Negara dan Feminisme Institusional: Ketika Gender Mainstreaming Hanya Formalitas

Oleh: Fathiyah Mufarihah, Irsha Dyah dan Khansa Diva*)

SUARAMUDA.NET, SEMARANG —Pengarusutamaan gender sudah lama menjadi strategi pemerintah untuk memastikan perempuan dan laki-laki mendapat manfaat pembangunan secara setara.

Secara konsep, kebijakan ini mengharuskan setiap tahap perencanaan dan pelaksanaan program memperhitungkan kebutuhan semua kelompok secara adil.

Namun dalam praktiknya, banyak lembaga masih menjalankannya sebagai formalitas. Dokumen dan laporan dibuat, tetapi belum sepenuhnya diterjemahkan menjadi perubahan nyata. (Karimah & Susanti, 2022; Larashati, 2022).

Kesenjangan gender tetap terlihat di berbagai sektor, mulai dari pendidikan, kesehatan hingga ekonomi dan dunia kerja.

Ketimpangan tersebut berpengaruh pada pertumbuhan ekonomi dan mempersempit ruang perempuan dalam partisipasi publik (Nuraini et al., 2024; Sitorus, 2021). Artinya, meski prosedur sudah berjalan, kondisi di lapangan belum banyak berubah.

Penelitian mengenai penerapan pengarusutamaan gender di Indonesia menunjukkan bahwa hambatan struktural menjadi tantangan utama.

Analisis terhadap praktik PUG sejak tahun 2000 memperlihatkan bahwa integrasi perspektif gender dalam perencanaan dan penganggaran sering mandek karena lemahnya pelembagaan dan minimnya dukungan kelembagaan di pusat maupun daerah (Ejournal Nusantara Global).

Kajian di tingkat lokal juga mengonfirmasi bahwa komitmen politik rendah, kapasitas teknis terbatas, serta kultur birokrasi yang masih patriarkal membuat kebijakan hanya berhenti di dokumen, bukan tindakan konkret (transformative.ub.ac.id).

Temuan-temuan ini sejalan dengan kerangka Feminist Institutionalism yang menekankan pentingnya gender machinery yang memiliki posisi kuat, kewenangan jelas, dan sumber daya memadai. Tanpa itu, PUG tidak akan menjadi kekuatan struktural untuk mendorong perubahan.

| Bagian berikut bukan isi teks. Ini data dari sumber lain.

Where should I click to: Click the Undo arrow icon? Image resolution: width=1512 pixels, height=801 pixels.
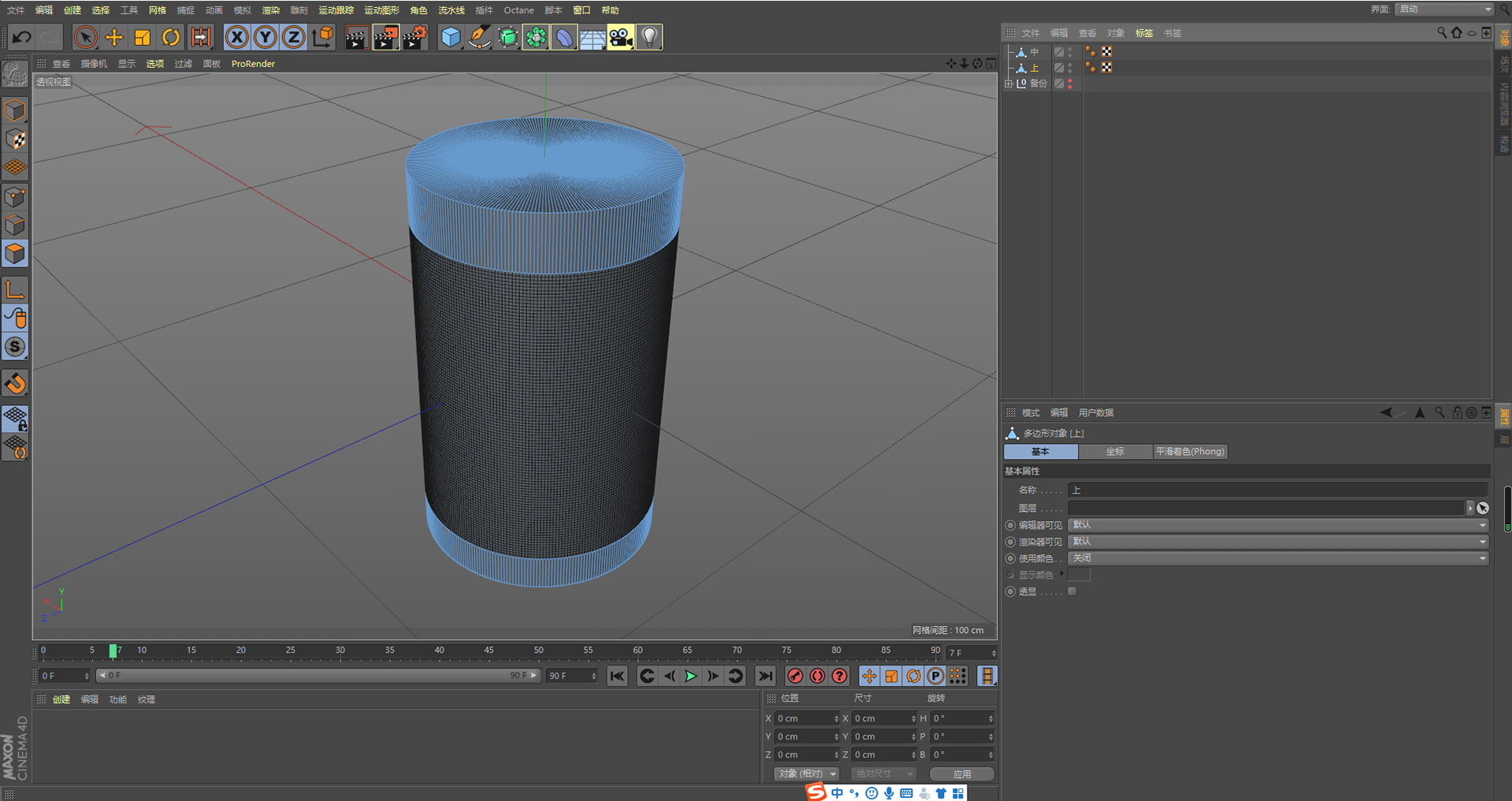pos(21,37)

Dalam birokrasi sendiri, perempuan memang hadir, tetapi keterwakilan mereka mengecil di level pengambil keputusan akibat hambatan karier, beban ganda, dan budaya organisasi yang maskulin.

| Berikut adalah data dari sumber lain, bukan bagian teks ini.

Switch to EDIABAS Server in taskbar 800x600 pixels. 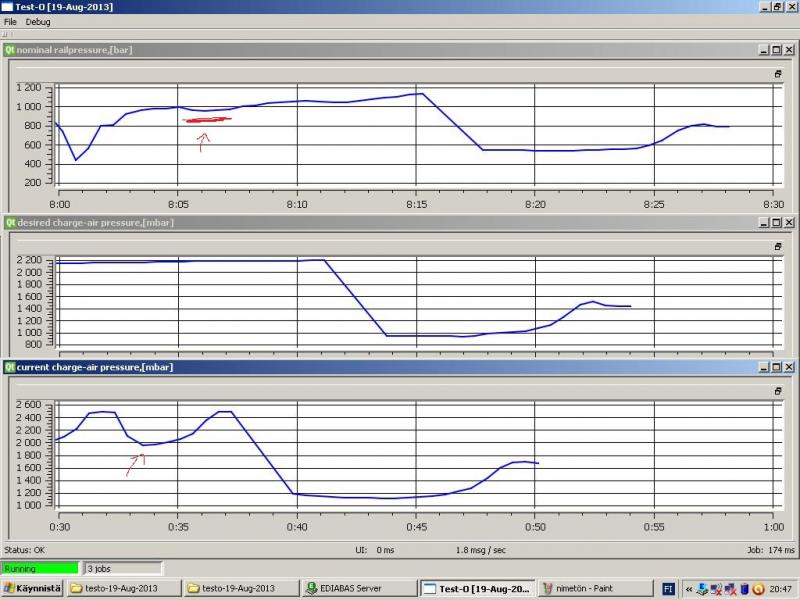click(357, 588)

Studi di Surabaya menemukan representasi perempuan tinggi pada posisi staf, namun menurun drastis pada jabatan struktural karena proses promosi yang belum responsif gender

Kondisi serupa terlihat pada capaian pembangunan: studi Anjellika dan Lestarika (2024) menunjukkan stagnasi Indeks Pembangunan Gender di sejumlah daerah seperti Jawa Tengah, Jawa Timur, dan Riau, sekalipun kerangka regulasi PUG semakin lengkap (Badan Pusat Statistik, 2021).

Di tingkat nasional, posisi Kementerian Pemberdayaan Perempuan dan Perlindungan Anak dinilai belum cukup kuat untuk menjalankan fungsi national women’s machinery. Keterbatasan anggaran dan mandat membuat koordinasi lintas sektor tidak berjalan optimal.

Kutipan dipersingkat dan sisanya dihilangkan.